Bridge Eighty-Five - Ponte de la Pescaria

We now followed a walkway that took us, once again, to the bank of the Grand Canal. We went along the Fondamenta del’Ogio for a while, passing open courtyards with sidewalk cafes where people were sitting outside enjoying sundowners, as the day was by now fading into dusk. A few more steps further we reached Ponte de la Pescaria, gateway to probably the most colourful and vibrant spot in Venice - you guessed it - the fish and fresh produce market.

Ponte de la Pescaria

The Ponte de la Pescaria enters the fish and fresh produce market area through a short flight of stairs leading directly into a Byzantine doorway. We'd visited the market the day before to stock up on fresh greens for the week, but now the only reminder that the pillared area has been a fish market for eight hundred years was a vague maritime smell that in some corners was rather pungent. Now it was deserted, and remains so for the next ten hours. Tomorrow morning the market will once again awaken when the stall holders arrive around six to keep the city fed. But we didn't mind that it was empty right now; that made it easier to move around unhindered and examine the sculpted figurines on top of the pillars holding up the roof of the market.

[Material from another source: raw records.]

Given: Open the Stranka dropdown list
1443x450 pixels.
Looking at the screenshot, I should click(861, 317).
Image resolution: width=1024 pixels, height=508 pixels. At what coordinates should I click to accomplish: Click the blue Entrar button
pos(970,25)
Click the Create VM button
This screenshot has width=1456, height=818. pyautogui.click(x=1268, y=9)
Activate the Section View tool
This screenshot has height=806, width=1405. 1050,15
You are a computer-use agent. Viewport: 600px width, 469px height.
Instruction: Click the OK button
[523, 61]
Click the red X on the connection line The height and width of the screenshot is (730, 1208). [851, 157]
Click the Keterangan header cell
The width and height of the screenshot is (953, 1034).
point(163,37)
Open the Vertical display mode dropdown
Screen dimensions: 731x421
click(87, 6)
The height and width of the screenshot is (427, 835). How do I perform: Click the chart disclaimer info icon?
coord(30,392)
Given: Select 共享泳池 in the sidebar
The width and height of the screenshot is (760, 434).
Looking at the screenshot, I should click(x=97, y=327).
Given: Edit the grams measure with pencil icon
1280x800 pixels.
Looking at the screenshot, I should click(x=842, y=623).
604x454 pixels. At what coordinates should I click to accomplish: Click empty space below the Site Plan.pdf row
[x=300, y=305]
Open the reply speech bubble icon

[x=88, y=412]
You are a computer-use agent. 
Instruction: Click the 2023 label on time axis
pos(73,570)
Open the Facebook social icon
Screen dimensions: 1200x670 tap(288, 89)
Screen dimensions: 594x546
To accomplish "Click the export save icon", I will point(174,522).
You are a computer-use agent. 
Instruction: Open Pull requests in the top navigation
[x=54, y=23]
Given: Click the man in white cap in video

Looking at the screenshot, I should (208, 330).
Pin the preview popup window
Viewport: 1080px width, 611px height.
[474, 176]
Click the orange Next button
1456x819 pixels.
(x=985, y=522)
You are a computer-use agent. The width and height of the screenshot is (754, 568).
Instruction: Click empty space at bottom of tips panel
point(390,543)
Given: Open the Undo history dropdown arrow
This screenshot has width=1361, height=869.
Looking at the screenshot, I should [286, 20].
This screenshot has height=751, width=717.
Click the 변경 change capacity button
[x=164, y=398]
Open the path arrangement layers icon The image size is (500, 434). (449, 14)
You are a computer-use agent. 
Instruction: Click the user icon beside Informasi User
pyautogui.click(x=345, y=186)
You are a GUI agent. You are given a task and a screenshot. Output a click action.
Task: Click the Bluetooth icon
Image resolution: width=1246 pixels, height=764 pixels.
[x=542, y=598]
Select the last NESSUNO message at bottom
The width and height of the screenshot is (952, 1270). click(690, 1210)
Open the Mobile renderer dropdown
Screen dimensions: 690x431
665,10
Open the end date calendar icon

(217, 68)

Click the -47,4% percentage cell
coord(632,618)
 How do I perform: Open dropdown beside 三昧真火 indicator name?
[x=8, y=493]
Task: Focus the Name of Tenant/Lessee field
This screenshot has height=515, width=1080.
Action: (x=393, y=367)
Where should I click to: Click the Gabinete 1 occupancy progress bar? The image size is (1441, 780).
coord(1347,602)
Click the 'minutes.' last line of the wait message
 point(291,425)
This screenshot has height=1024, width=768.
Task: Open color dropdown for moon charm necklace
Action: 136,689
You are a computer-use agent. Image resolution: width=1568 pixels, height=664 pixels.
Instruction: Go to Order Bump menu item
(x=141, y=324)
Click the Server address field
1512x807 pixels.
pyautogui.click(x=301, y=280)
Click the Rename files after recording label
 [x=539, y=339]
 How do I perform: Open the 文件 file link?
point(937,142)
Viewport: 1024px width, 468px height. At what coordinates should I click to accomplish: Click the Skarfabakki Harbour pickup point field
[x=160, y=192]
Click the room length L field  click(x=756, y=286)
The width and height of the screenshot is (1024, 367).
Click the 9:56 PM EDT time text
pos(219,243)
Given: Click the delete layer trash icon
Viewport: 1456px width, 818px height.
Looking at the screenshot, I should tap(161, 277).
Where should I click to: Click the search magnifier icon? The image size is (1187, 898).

Venice fresh market pillar

All them had a maritime theme; there were fishes, boats, and a bronze fisherman with a fishing net in hand. The market wasn't always housed in such a smart and artistically rich building; it's only in 1907 when the present structure housing the market was erected, based on an artwork rather than an architectural plan. It's here, more than anywhere else I realise how close the spirit of Venice is intertwined with the ocean. It's a city at one with the sea.